43/52 New RPGS: The Last Place on Earth (Research Blog Antarctica #172)

I’m on a study project to improve my understanding of roleplaying games. To this end, I already have two reading projects, A Game Per Year and An Adventure Per Year. This is the third, with the goal of reading or playing 52 games made in the last few years. Originally I considered making this “A New RPG Per Week” and that’s where the number 52 comes from, even though a weekly schedule is probably not within my abilities.

A promotional image for Last Place on Earth

Last Place on Earth is a roleplaying scenario about a Heroic Age expedition to the South Pole. It’s closely modeled on Robert Falcon Scott’s failed 1912 expedition but the action and characters have been generalized somewhat so that players have more space for their own creative input.

The design consists of a number of scenes on the journey such as The Ross Ice Shelf and Perils of the Return. In each, there general setting of the scene and prompts players can use to define the specifics of what they’re going to play.

The style of the game is familiar to me from freeform design.

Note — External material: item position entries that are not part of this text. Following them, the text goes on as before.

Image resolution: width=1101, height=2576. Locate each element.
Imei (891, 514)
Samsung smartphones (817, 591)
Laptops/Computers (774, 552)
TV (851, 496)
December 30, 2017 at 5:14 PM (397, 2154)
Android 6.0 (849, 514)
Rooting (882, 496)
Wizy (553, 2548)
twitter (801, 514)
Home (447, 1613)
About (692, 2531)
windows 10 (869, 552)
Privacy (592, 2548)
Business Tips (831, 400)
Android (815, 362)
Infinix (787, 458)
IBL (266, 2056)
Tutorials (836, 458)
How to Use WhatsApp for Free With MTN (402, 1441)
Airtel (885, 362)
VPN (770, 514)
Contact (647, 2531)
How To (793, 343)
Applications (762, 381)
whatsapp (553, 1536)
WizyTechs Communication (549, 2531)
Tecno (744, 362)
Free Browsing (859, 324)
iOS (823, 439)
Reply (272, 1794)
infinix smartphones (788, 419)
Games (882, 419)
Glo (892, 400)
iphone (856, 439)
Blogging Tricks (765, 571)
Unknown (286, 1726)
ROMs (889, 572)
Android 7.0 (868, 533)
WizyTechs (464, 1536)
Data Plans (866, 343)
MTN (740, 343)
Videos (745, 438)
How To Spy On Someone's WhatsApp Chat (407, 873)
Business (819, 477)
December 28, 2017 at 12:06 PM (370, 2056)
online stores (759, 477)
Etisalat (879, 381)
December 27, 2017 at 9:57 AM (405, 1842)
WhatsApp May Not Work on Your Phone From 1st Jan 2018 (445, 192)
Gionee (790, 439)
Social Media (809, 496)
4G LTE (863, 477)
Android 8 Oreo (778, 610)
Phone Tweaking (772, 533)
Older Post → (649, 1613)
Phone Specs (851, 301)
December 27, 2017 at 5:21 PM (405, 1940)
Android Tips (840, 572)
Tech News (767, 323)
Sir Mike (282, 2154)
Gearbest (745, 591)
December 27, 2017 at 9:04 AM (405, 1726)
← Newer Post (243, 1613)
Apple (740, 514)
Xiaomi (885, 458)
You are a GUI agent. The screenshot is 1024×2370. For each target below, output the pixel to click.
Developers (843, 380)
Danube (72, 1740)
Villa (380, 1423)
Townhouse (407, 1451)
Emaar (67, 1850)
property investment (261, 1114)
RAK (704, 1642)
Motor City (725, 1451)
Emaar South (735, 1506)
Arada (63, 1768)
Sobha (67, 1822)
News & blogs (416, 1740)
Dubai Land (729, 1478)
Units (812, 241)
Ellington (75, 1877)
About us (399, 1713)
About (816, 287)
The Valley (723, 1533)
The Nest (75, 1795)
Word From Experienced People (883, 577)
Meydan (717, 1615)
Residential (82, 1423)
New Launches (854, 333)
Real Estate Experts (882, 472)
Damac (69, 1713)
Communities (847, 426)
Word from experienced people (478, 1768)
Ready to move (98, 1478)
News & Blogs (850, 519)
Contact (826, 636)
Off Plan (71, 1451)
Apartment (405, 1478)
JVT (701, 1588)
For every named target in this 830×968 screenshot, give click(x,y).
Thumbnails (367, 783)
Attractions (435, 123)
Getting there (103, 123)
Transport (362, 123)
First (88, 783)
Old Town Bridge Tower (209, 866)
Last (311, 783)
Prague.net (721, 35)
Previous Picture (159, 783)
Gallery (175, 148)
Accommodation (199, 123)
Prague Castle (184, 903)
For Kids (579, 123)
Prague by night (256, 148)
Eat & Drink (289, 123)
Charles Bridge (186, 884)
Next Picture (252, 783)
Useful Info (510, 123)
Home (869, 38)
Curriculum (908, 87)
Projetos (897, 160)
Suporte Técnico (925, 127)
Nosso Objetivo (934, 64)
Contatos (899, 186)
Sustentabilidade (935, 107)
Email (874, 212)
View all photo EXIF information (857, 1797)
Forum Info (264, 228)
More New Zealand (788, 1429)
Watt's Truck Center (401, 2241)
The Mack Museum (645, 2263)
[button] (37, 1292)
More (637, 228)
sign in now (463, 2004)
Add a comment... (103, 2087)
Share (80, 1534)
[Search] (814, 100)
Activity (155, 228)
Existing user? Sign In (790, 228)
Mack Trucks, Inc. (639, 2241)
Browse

It cites Fall of Magic and Witch: The Road to Lindisfarne as inspiration.

In real life, Scott failed to reach the South Pole before Roald Amundsen and perished on the return journey along with his men. The game has a mechanic to see if your character dies on the return journey. If everyone dies, the game mirrors the real Scott expedition, but it’s also possible for characters to survive. Even all characters, if you’re very lucky.

As an Antarctic scenario, the design has deconstructed the beats of the expedition into a narrative experience where the players can inject their own meaning. There is support for a critical stance towards heroic leadership and a focus on the physical toll and privations of the experience.

As an Antarctic aficionado, I noted that the scenario is very non-judgmental in its analysis of history, probably to preserve possibility of players to define their own game experience. Scott’s fatal incompetence and nationalist hubris is present only in an echo, if at all, in favor of a narrative that erases culpability and the impact of values.